Por outro lado abre-se um mundo de opções
fantasiosas (maya) favorecendo o
sujeito masculino de subterfúgios imaginários de evasão, mesmo quando se tem a
oportunidade de se desenvolver num ambiente saudável. O homem é normalmente
favorecido por certos expedientes que não fazem mais que buscar satisfação
narcisista, impedindo o desenvolvimento da capacidade de amar. Por estarem
exclusivamente à serviço da busca pela satisfação à qualquer custo, não podem
tolerar o mínimo dos desconfortos o que seria imprescindível no desenvolvimento
da afetividade. Essa prerrogativa de subterfúgio imaginário da ao homem maior
chance de desviar-se da tomada de consciência da realidade interna, fato que o
obrigaria responsabilizar-se por ela. Bem, enquanto a menina configura-se em
receber, num movimento de introspecção, o garoto tende a se pronunciar em
direção do mundo exterior. Assim, a mulher, quando saudável em seu
desenvolvimento, tem maior chance de ampliar a capacidade do trabalho de
elaboração interna, enquanto o menino ainda esta testando sua força contra a
natureza externa.
Wilfred R. Bion 1897 – 1979 |
Bem, se pudermos aqui nos utilizar do conceito de
‘amor’ como sendo a capacidade de continência, assim como bem nos orienta
Wilfred Bion (1962), então isso nos permite a cogitação de que a mulher tem
naturalmente maior capacidade de amar e isso se revela de forma muito clara
nela própria, enquanto ciente de quem realmente é. O homem, que humilde de si
mesmo, encontra-se emocionalmente sadio, deve dispor-se a aprender com ela.

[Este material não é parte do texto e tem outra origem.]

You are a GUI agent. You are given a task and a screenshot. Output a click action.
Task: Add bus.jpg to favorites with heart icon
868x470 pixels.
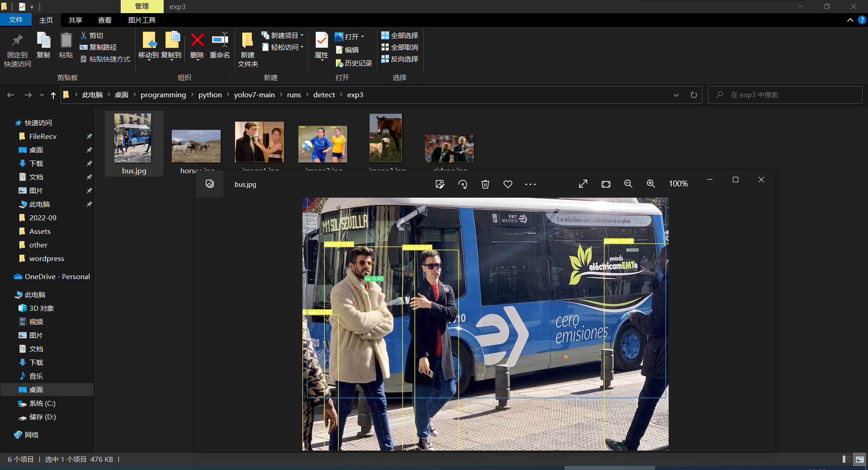pyautogui.click(x=508, y=184)
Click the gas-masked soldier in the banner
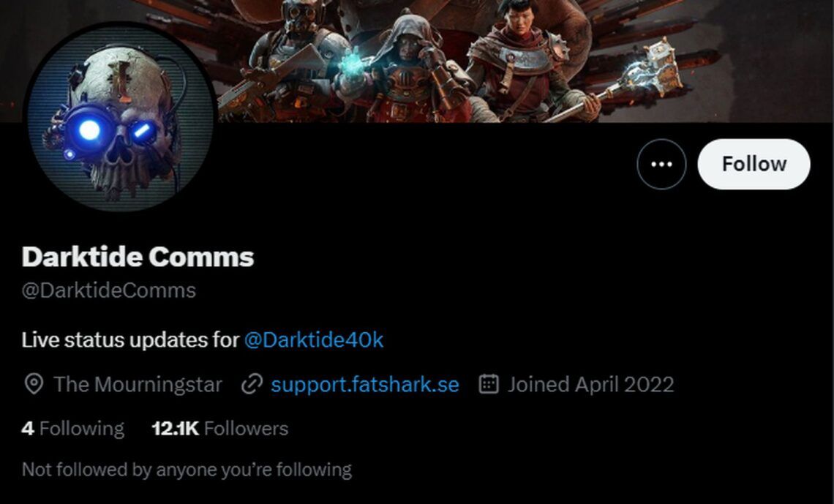The image size is (834, 504). click(x=296, y=51)
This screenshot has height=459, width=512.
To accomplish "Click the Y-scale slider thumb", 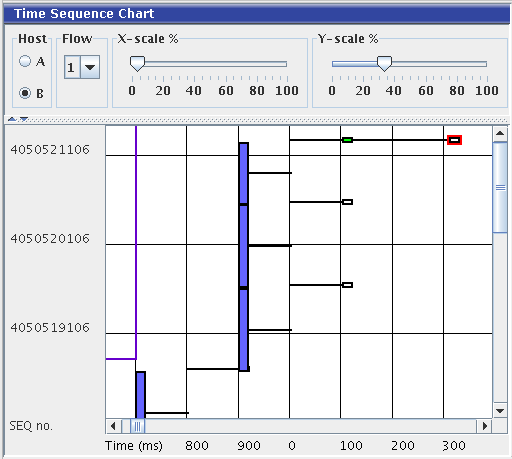I will [x=384, y=64].
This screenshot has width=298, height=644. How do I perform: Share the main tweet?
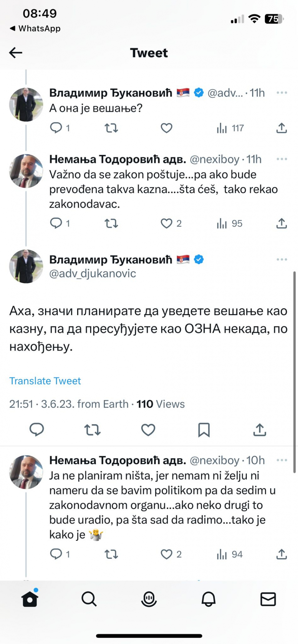260,430
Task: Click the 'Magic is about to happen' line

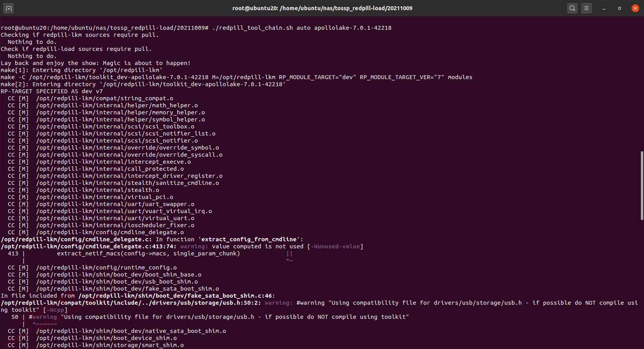Action: (95, 63)
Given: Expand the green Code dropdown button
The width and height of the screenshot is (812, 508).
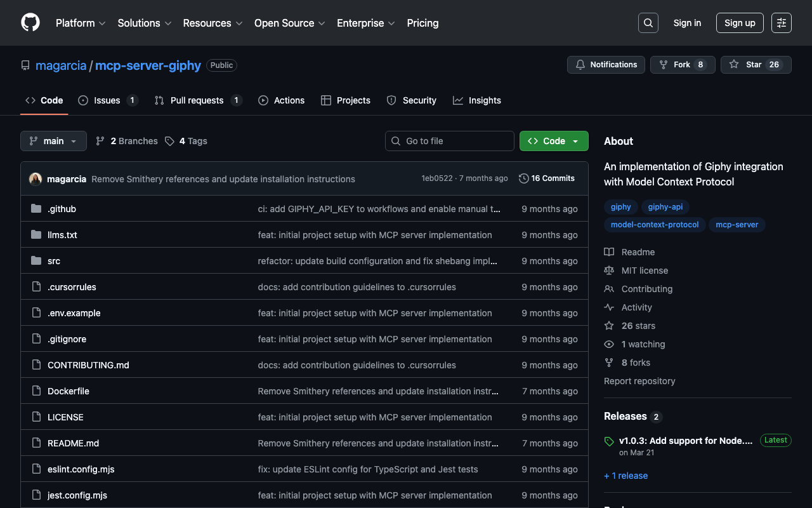Looking at the screenshot, I should pyautogui.click(x=553, y=141).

Srila Prabhupada, importante pensador e líder religioso que dedicou sua vida a ensinar ao mundo sobre a consciência de Krishna, no que é a mensagem de sabedoria espiritual mais nobre da Índia antiga. Em sua obra Ensinamentos da Rainha Kunti ele dedica um capitulo sobre a maior capacidade feminina quando observa que: “Em todos os países e em todas as seitas religiosas parece que as mulheres estão mais interessadas que os homens.”.
Bion que também receberá grande influencia da cultura da Índia, onde passou sua infância, ainda foi um bom discípulo de Melanie Klein e aprendeu com ela a importância do modelo de maternagem na aplicabilidade clínica da psicanálise. O termo continente tem sua etimologia latina no continere referente à conter, na psicanálise bioniana esse conceito denota uma condição pela qual a mãe consegue acolher e permitir que as cargas projetivas do bebê transformem em seu destino. A essa experiência Bion deu o nome de rêverie.
Donald Woods Winnicott (1896 — 1971) |
A partir desse vértice de pensamento a psicanálise cresceu e assim passou a exigir do psicanalista maior capacidade emocional. Houve então grande expansão, tanto nas elaborações teóricas como no desempenho da prática clínica, onde a psicanálise aprendeu muito com a mãe suficientemente boa.
Bion, W. Aprendendo com a Experiência. Rio de Janeiro: Imago. 1971 [1962].
Freud, S. TRÊS ENSAIOS SOBRE A TEORIA DA
SEXUALIDADE. Rio de Janeiro: Imago. 1905.
Martino, R, D. PRIMEIROS PASSOS RUMO À PSICANÁLISE.
1. ed. -- São José do Rio Preto, SP : Vitrine Literária Editora, 2012.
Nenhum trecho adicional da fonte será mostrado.